Cherry Blossoms et merveilleux démons (2019) 3.5/10

(Kirschblüten & Dämonen)

Un (trop) long métrage contemporain, exagérément dépressif et prise de tête, avec un scénario nébuleux et psychanalyticoïde. Cela faisait longtemps qu’on n’osait plus faire des machins comme cela. C’est un film mal bidouillé et grinçant qui se prend pour une œuvre d’art.

  • Il faut dire que ce film fait suite à Cherry Blossoms, un rêve japonais (Kirschblüten – Hanami) (2008), que nous sommes supposés avoir vu, pour mieux comprendre le film de 2019 !
  • La réalisatrice ne manque pas d’air, si elle croit que nous sommes assidus à son « œuvre » à ce point ! D’autant plus que celle à qui les critiques allemands ont décerné la palme d’« ennui de la saison » en 2005, n’a pas laissé de traces mémorables.

Au centre du pensum présent, il y a un jeune alcoolique dépressif qui retourne dans la maison familiale vacante, suite au décès de ses deux parents. Ses mauvais penchants le désocialisent et l’amènent à une rupture d’avec sa femme, sa petite fille et tout ce qui lui reste de famille. Il vit seul et se laisse aller. Il n’a plus de prise sur rien. Tout part en vrille. L’alcool est la première « explication » de son drame.

Il est tourmenté par ses vieux démons au propre comme au figuré. A ceci près que ses « créations mentales » là sont très exotiques.

Suite à la visite, réelle ou figurée, de Yu qui fut l’amie de son père, une partie de ces petits diables empruntent au folklore japonais. En particulier, il est hanté par un avatar « poilu » et sans visage de la mort (*). Sans doute il y a-t-il là derrière, ce désir secret d’en finir. Une tendance qu’il devra combattre et dont il pourrait bien en venir à bout.
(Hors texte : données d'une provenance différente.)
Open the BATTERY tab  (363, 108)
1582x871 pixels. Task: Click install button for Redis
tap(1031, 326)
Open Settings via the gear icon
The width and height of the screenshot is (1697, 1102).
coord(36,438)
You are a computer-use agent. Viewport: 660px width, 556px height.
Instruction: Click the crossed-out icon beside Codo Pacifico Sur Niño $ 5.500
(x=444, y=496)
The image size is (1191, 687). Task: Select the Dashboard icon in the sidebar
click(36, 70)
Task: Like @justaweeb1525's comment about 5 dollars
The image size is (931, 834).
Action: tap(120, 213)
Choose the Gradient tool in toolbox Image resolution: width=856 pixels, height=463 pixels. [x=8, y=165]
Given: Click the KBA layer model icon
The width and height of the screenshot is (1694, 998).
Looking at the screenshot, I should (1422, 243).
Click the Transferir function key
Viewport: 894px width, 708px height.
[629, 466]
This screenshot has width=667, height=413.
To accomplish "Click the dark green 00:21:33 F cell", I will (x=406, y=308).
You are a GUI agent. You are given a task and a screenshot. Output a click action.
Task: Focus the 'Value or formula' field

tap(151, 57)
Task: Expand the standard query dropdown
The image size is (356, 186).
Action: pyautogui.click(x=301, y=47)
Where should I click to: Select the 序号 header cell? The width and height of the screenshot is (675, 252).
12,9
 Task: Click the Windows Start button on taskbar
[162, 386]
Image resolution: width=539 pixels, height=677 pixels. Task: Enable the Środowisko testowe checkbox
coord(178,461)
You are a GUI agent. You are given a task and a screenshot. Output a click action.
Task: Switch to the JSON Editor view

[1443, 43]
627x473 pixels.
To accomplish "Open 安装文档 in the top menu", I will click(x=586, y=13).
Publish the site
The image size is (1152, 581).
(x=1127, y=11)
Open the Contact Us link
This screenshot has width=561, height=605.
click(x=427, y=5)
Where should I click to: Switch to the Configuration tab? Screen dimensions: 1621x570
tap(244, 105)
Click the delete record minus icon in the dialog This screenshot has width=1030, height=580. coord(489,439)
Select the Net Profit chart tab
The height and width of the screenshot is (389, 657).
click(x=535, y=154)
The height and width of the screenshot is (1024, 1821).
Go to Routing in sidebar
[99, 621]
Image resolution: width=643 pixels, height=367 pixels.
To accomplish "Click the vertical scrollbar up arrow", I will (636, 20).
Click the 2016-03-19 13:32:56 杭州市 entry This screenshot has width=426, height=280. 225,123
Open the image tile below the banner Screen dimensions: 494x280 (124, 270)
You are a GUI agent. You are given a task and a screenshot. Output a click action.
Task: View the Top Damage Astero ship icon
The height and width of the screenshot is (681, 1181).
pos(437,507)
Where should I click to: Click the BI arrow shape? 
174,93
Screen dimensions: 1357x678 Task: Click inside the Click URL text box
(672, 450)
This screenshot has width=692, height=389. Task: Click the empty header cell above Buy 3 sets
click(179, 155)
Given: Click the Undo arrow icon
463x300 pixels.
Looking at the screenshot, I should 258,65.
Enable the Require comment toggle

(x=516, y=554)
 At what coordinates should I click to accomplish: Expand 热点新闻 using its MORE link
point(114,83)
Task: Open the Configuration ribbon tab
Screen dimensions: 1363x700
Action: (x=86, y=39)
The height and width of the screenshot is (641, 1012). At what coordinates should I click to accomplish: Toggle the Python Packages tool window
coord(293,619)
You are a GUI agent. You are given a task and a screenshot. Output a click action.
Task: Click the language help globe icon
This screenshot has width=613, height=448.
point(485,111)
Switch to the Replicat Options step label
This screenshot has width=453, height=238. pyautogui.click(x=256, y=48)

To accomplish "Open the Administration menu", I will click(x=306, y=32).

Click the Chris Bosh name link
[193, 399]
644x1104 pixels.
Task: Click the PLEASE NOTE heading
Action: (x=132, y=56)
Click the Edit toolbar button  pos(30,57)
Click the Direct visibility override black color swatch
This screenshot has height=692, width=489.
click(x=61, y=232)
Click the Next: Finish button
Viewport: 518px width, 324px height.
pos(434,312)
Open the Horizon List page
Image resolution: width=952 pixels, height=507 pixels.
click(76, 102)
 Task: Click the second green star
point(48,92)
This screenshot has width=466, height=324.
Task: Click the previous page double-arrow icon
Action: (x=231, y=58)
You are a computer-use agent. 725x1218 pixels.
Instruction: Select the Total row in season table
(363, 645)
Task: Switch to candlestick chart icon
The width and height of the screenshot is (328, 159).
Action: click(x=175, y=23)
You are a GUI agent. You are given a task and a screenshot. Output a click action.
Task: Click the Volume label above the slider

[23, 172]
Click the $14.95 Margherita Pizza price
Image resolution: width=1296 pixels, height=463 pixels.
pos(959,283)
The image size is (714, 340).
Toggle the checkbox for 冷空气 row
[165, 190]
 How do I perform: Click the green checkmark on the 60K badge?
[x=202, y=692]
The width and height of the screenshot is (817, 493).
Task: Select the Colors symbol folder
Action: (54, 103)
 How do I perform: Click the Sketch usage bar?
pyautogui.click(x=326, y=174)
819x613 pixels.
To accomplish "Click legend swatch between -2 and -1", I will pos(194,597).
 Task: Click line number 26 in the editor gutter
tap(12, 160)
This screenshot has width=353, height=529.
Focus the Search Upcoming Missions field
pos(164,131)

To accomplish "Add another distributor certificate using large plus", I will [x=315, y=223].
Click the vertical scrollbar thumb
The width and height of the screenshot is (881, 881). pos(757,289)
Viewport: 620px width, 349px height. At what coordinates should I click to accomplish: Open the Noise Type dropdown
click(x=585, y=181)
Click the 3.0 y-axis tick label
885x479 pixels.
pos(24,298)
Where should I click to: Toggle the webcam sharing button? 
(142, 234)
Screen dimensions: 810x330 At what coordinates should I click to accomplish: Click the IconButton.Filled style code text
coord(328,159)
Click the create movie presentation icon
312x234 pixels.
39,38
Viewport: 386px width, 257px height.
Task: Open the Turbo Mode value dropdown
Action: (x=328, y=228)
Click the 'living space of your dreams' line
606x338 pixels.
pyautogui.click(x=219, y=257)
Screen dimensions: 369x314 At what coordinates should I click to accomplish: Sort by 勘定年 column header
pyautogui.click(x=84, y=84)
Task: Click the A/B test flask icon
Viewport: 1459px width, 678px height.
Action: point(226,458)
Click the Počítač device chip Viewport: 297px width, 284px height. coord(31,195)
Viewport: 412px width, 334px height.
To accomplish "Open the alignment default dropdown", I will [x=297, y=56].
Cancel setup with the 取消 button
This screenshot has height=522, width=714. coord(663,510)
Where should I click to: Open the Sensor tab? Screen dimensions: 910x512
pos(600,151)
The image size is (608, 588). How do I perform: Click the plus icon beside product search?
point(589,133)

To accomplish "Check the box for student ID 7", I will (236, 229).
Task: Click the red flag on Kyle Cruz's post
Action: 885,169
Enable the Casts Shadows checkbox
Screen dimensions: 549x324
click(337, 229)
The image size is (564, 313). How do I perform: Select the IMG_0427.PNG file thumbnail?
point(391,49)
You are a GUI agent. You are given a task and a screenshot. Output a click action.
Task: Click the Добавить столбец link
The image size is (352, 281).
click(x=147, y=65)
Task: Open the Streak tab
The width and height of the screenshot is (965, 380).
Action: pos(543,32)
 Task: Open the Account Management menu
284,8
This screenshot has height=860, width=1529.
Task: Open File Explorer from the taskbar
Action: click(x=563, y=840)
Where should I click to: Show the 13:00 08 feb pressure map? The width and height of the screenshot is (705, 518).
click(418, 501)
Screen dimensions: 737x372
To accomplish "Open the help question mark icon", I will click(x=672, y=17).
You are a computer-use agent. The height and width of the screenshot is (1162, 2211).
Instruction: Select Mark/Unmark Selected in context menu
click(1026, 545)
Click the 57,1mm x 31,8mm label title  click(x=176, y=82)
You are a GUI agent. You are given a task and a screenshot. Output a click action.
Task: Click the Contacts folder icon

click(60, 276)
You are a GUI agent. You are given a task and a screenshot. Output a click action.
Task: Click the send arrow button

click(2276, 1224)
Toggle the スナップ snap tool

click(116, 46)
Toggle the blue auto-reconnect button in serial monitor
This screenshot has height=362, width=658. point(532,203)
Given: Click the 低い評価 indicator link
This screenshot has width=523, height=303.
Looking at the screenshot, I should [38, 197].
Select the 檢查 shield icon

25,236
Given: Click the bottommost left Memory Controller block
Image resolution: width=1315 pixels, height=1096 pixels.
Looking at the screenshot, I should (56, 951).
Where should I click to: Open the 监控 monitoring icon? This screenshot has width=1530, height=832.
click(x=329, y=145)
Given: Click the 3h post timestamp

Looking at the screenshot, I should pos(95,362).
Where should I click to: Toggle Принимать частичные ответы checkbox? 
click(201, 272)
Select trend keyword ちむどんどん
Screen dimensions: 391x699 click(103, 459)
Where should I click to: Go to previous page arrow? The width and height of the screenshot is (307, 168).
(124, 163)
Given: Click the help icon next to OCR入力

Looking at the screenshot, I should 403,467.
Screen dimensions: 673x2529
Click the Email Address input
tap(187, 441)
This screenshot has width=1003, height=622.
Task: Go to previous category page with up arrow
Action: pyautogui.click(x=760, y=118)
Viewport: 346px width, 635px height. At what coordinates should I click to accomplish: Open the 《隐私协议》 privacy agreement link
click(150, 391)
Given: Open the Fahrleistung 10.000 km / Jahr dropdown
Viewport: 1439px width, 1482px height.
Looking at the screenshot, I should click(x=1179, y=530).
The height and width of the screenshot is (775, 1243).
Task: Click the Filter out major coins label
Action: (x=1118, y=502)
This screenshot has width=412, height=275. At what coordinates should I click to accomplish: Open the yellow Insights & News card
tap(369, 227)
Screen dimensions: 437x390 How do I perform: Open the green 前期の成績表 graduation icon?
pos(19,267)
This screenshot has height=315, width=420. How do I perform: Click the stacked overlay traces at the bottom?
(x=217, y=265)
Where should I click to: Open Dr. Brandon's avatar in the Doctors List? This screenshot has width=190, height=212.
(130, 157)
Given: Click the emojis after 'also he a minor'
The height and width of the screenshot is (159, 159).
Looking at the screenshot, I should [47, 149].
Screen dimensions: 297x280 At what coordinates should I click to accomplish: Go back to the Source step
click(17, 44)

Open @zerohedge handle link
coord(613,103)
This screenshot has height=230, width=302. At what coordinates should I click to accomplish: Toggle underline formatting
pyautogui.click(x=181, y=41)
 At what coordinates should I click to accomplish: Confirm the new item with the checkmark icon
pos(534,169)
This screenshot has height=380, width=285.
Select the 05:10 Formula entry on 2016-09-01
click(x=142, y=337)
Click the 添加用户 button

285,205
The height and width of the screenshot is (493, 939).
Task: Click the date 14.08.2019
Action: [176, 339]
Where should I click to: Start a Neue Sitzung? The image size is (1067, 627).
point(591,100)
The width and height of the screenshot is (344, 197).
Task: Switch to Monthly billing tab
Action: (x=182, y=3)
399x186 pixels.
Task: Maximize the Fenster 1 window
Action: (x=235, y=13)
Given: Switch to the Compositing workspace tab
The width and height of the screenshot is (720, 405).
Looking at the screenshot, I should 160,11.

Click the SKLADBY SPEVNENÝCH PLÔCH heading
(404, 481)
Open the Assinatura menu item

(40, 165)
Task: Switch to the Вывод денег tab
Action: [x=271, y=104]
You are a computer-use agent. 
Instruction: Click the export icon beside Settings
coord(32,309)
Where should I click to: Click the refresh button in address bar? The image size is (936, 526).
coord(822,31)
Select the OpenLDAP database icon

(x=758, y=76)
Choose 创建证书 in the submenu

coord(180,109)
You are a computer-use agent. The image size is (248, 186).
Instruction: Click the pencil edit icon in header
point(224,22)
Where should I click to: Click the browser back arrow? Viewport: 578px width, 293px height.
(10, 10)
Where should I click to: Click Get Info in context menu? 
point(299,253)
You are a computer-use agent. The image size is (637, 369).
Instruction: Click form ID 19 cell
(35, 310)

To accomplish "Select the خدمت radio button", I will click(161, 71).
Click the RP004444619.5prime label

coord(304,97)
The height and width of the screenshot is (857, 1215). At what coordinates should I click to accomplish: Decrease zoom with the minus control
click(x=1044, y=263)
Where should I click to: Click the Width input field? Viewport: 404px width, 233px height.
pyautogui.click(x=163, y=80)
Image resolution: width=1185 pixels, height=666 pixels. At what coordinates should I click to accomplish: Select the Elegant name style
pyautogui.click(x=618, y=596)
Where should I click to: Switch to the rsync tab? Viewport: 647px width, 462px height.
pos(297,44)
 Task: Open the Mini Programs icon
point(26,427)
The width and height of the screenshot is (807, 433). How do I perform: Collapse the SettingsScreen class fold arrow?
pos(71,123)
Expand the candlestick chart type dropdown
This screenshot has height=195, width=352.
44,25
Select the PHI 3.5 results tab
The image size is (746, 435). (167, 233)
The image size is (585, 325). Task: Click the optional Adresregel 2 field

Mais des personnifications de démons des fêtes bavaro-alpines sont bien présents également. Un peu comme le Krampus ou le Tschägätta. Les jeunes villageois « normaux » déguisés en habits de paille et qui font un tintamarre effrayant, en profitent pour exprimer leur violence. Et bien entendu notre jeune prendra des coups. Il faut dire qu’il se sent profondément « mauviette » et des flash-back nous montrent qu’il a toujours été dominé et rejeté. Deuxième projet d’« explication » de son drame.

Des démons plus virtuels cette fois, sont issus du background familial. Notre personnage sera confronté à des parents imaginaires qui se manifestent en uniformes et comportements nazis. Il porterait donc en lui les non-dits de ce trouble passé. D’ailleurs son frère ne craint pas lui d’afficher son appartenance à un parti néo-fasciste. Il s’agit à nouveau d’une tentative « d’explication » des origines du malheur de notre possédé.

Dis comme cela c’est pour le moins curieux, mais dans le film cela l’est encore plus, puisque tout ceci aboutit à un mélange confus de fantasmes, de délires et de réalité.

Et la réalisatrice a plus envie d’en rajouter une couche que de ne nous aider à comprendre. Elle nous impose même un neveu qui entre en résistance en se faisant tatouer une croix gammée sur le front. Un choix à l’opposé de ses convictions. Une provocation scénaristique supplémentaire qui tombe totalement à plat.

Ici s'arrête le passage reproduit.